Saved entries:
'''
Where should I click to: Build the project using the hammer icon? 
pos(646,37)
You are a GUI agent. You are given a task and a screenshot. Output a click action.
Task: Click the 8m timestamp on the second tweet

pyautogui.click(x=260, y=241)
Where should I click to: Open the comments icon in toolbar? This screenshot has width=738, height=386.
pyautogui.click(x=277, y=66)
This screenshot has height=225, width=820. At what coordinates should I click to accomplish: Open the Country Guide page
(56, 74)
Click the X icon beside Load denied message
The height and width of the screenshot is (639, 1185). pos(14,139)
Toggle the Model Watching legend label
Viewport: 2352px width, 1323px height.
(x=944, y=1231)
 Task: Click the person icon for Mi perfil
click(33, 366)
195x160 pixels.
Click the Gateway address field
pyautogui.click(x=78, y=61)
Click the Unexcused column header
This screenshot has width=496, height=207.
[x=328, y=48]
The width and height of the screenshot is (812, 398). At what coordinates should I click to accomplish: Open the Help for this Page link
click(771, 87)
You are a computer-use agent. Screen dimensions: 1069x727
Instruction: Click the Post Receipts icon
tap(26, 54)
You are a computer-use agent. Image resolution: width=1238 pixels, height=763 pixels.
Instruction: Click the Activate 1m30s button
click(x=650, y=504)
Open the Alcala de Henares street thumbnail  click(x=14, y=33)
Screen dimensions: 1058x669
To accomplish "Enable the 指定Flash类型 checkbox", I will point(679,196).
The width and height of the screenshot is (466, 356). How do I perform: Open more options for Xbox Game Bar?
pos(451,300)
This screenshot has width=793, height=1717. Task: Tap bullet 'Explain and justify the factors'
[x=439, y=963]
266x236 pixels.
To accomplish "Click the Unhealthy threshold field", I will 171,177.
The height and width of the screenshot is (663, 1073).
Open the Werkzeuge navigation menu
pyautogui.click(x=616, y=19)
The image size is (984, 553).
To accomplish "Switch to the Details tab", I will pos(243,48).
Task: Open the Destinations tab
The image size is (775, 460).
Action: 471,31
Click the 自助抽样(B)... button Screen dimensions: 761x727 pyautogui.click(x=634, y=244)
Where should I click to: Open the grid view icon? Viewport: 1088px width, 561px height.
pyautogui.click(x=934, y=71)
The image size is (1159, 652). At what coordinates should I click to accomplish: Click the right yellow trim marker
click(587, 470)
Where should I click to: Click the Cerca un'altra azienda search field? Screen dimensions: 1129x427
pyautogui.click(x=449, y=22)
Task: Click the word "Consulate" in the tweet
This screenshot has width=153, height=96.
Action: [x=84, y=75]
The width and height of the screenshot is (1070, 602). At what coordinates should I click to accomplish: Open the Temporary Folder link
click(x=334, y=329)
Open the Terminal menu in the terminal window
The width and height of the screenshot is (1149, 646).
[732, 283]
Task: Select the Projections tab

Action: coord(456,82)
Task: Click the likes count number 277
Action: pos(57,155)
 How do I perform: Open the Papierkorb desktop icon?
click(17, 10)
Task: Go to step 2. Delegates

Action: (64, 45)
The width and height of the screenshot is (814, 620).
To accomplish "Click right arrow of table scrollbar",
'''
Reproduce the entries from their start through the line containing "pyautogui.click(x=277, y=66)", adding 62 to every coordinate in the answers and leaving the rest of each line unchanged.

Exercise response:
Where should I click to: Build the project using the hammer icon? 
pos(708,99)
You are a GUI agent. You are given a task and a screenshot. Output a click action.
Task: Click the 8m timestamp on the second tweet

pyautogui.click(x=322, y=303)
Where should I click to: Open the comments icon in toolbar? This screenshot has width=738, height=386.
pyautogui.click(x=339, y=128)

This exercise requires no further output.